Estimating Redundancy in Clinical Text
This addresses data duplication issues in healthcare documentation, which can propagate errors and affect care reporting, but it is incremental as it applies existing methods to a new domain.
The study quantified information redundancy in clinical text from Electronic Health Records, finding that language models trained on clinical text were 1.5x to 3x less efficient than open-domain models, with manual evaluations showing redundancy rates of 43% to 65%.
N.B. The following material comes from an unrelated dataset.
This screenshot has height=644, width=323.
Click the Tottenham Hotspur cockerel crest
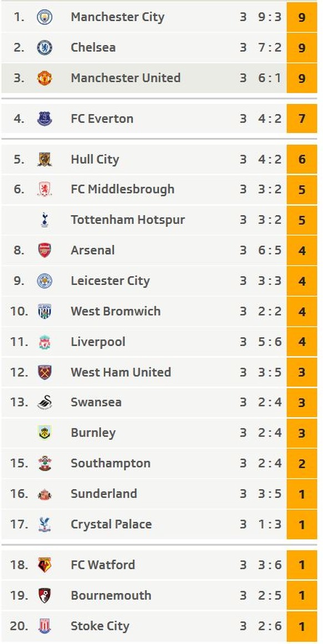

The current mode of use of Electronic Health Record (EHR) elicits text redundancy. Clinicians often populate new documents by duplicating existing notes, then updating accordingly. Data duplication can lead to a propagation of errors, inconsistencies and misreporting of care. Therefore, quantifying information redundancy can play an essential role in evaluating innovations that operate on clinical narratives. This work is a quantitative examination of information redundancy in EHR notes. We present and evaluate two strategies to measure redundancy: an information-theoretic approach and a lexicosyntactic and semantic model. We evaluate the measures by training large Transformer-based language models using clinical text from a large openly available US-based ICU dataset and a large multi-site UK based Trust. By comparing the information-theoretic content of the trained models with open-domain language models, the language models trained using clinical text have shown ~1.5x to ~3x less efficient than open-domain corpora. Manual evaluation shows a high correlation with lexicosyntactic and semantic redundancy, with averages ~43 to ~65%.